-- Source excerpt --

= = =

Regular Expressions In Javascript

Posted on 08 Sep 2002

in Code

by David Andersson (liorean)

Rated 4.34 (Ratings: 11)

Want more?

More articles in Code

David Andersson

Member info

User since: 14 Jan 2002

Articles written: 1

What is a regular expression?

Regular expressions is a form of pattern matching that you can apply on textual content. Take for example the DOS wildcards ? and * which you can use when you're searching for a file. That is a kind of very limited subset of RegExp. For instance, if you want to find all files beginning with "fn", followed by 1 to 4 random characters, and ending with "ht.txt", you can't do that with the usual DOS wildcards. RegExp, on the other hand, could handle that and much more complicated patterns.

Regular expressions are, in short, a way to effectively handle data, search and replace strings, and provide extended string handling. Often a regular expression can in itself provide string handling that other functionalities such as the built-in string methods and properties can only do if you use them in a complicated function or loop.

RegExp Syntax

There are two ways of defining regular expressions in JavaScript — one through an object constructor and one through a literal. The object can be changed at runtime, but the literal is compiled at load of the script, and provides better performance. The literal is the best to use with known regular expressions, while the constructor is better for dynamically constructed regular expressions such as those from user input. In almost all cases you can use either way to define a regular expression, and they will be handled in exactly the same way no matter how you declare them.

Declaration

Here are the ways to declare a regular expression in JavaScript. While other languages such as PHP or VBScript use other delimiters, in JavaScript you use forward slash (/) when you declare RegExp literals.

Syntax	Example
RegExp Literal
/pattern/flags;	var re = /mac/i;
RegExp Object Constructor
new RegExp("pattern","flags");	var re = new RegExp(window.prompt("Please input a regex.","yes yeah"),"g");

Flags

There are three flags that you may use on a RegExp. The multiline flag has bad support in older browsers, but the other two are supported in pretty much every browser that can handle RegExp. These flags can be used in any order or combination, and are an integral part of the RegExp.

Flag	Description
Global Search
`g`	The global search flag makes the RegExp search for a pattern throughout the string, creating an array of all occurrences it can find matching the given pattern.
Ignore Case
`i`	The ignore case flag makes a regular expression case insensitive. For international coders, note that this might not work on extended characters such as å, ü, ñ, æ.
Multiline Input
`m`	This flag makes the beginning of input (`^`) and end of input (`$`) codes also catch beginning and end of line respectively.

= = =

-- Collected data --
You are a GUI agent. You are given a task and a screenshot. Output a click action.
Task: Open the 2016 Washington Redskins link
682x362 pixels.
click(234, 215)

= = =

-- Exercise description --
In the article on JavaScript regular expressions, which flag has bad support in older browsers?

-- Answer for the task --
The multiline flag (`m`).